━━━━━ TASK DATA

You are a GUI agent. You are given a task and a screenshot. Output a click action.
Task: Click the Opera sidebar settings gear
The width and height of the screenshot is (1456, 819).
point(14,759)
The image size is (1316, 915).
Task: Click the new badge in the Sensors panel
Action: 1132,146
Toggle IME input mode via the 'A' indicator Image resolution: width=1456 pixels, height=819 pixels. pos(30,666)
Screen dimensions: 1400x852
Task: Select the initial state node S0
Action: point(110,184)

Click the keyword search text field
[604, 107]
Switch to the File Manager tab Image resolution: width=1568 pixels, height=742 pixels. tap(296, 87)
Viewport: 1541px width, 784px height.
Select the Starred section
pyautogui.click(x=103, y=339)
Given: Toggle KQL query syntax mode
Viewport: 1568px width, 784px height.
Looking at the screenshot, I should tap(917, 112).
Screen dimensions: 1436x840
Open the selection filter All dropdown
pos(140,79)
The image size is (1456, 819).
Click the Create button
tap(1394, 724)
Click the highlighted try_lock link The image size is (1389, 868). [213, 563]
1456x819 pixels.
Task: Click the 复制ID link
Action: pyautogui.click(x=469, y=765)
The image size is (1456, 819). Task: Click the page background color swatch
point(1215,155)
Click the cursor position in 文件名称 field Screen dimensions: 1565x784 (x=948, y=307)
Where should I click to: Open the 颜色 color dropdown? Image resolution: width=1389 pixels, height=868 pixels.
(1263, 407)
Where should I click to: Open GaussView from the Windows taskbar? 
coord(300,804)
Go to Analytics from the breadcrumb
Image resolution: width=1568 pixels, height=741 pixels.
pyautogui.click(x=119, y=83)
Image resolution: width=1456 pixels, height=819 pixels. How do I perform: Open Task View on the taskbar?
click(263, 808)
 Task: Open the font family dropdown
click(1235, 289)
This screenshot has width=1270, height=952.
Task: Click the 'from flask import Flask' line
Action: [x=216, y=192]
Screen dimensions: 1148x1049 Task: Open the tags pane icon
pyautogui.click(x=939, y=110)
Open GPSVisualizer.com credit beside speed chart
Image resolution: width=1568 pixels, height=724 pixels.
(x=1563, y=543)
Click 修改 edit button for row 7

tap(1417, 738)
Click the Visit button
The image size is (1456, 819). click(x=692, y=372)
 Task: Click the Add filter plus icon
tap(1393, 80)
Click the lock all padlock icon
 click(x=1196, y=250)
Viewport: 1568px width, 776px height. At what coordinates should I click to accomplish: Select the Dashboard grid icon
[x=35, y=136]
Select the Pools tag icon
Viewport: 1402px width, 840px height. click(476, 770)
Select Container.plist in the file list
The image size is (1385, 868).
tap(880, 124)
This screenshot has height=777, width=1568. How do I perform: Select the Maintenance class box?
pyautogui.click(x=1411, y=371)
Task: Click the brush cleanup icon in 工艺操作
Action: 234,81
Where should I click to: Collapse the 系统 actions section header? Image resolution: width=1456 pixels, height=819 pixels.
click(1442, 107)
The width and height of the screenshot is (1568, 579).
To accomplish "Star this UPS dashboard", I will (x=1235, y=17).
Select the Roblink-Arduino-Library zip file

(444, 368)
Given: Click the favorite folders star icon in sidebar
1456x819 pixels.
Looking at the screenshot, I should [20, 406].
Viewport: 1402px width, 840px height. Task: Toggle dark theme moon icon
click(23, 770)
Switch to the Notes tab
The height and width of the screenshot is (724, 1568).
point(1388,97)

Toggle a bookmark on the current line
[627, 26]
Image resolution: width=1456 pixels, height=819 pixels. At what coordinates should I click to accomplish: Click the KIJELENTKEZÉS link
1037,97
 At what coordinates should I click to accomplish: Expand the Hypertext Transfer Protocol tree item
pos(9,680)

━━━━━━━━━━

*DIRECTIONS FOR THIS TASK*:
Your answer should consist of every record, restated exactly.

*EXPECTED ANSWER*:
You are a GUI agent. You are given a task and a screenshot. Output a click action.
Task: Click the Opera sidebar settings gear
The width and height of the screenshot is (1456, 819).
point(14,759)
The image size is (1316, 915).
Task: Click the new badge in the Sensors panel
Action: 1132,146
Toggle IME input mode via the 'A' indicator Image resolution: width=1456 pixels, height=819 pixels. pos(30,666)
Screen dimensions: 1400x852
Task: Select the initial state node S0
Action: point(110,184)

Click the keyword search text field
[604, 107]
Switch to the File Manager tab Image resolution: width=1568 pixels, height=742 pixels. tap(296, 87)
Viewport: 1541px width, 784px height.
Select the Starred section
pyautogui.click(x=103, y=339)
Given: Toggle KQL query syntax mode
Viewport: 1568px width, 784px height.
Looking at the screenshot, I should tap(917, 112).
Screen dimensions: 1436x840
Open the selection filter All dropdown
pos(140,79)
The image size is (1456, 819).
Click the Create button
tap(1394, 724)
Click the highlighted try_lock link The image size is (1389, 868). [213, 563]
1456x819 pixels.
Task: Click the 复制ID link
Action: pyautogui.click(x=469, y=765)
The image size is (1456, 819). Task: Click the page background color swatch
point(1215,155)
Click the cursor position in 文件名称 field Screen dimensions: 1565x784 (x=948, y=307)
Where should I click to: Open the 颜色 color dropdown? Image resolution: width=1389 pixels, height=868 pixels.
(1263, 407)
Where should I click to: Open GaussView from the Windows taskbar? 
coord(300,804)
Go to Analytics from the breadcrumb
Image resolution: width=1568 pixels, height=741 pixels.
pyautogui.click(x=119, y=83)
Image resolution: width=1456 pixels, height=819 pixels. How do I perform: Open Task View on the taskbar?
click(263, 808)
 Task: Open the font family dropdown
click(1235, 289)
This screenshot has width=1270, height=952.
Task: Click the 'from flask import Flask' line
Action: [x=216, y=192]
Screen dimensions: 1148x1049 Task: Open the tags pane icon
pyautogui.click(x=939, y=110)
Open GPSVisualizer.com credit beside speed chart
Image resolution: width=1568 pixels, height=724 pixels.
(x=1563, y=543)
Click 修改 edit button for row 7

tap(1417, 738)
Click the Visit button
The image size is (1456, 819). click(x=692, y=372)
 Task: Click the Add filter plus icon
tap(1393, 80)
Click the lock all padlock icon
 click(x=1196, y=250)
Viewport: 1568px width, 776px height. At what coordinates should I click to accomplish: Select the Dashboard grid icon
[x=35, y=136]
Select the Pools tag icon
Viewport: 1402px width, 840px height. click(476, 770)
Select Container.plist in the file list
The image size is (1385, 868).
tap(880, 124)
This screenshot has height=777, width=1568. How do I perform: Select the Maintenance class box?
pyautogui.click(x=1411, y=371)
Task: Click the brush cleanup icon in 工艺操作
Action: 234,81
Where should I click to: Collapse the 系统 actions section header? Image resolution: width=1456 pixels, height=819 pixels.
click(1442, 107)
The width and height of the screenshot is (1568, 579).
To accomplish "Star this UPS dashboard", I will (x=1235, y=17).
Select the Roblink-Arduino-Library zip file

(444, 368)
Given: Click the favorite folders star icon in sidebar
1456x819 pixels.
Looking at the screenshot, I should [20, 406].
Viewport: 1402px width, 840px height. Task: Toggle dark theme moon icon
click(23, 770)
Switch to the Notes tab
The height and width of the screenshot is (724, 1568).
point(1388,97)

Toggle a bookmark on the current line
[627, 26]
Image resolution: width=1456 pixels, height=819 pixels. At what coordinates should I click to accomplish: Click the KIJELENTKEZÉS link
1037,97
 At what coordinates should I click to accomplish: Expand the Hypertext Transfer Protocol tree item
pos(9,680)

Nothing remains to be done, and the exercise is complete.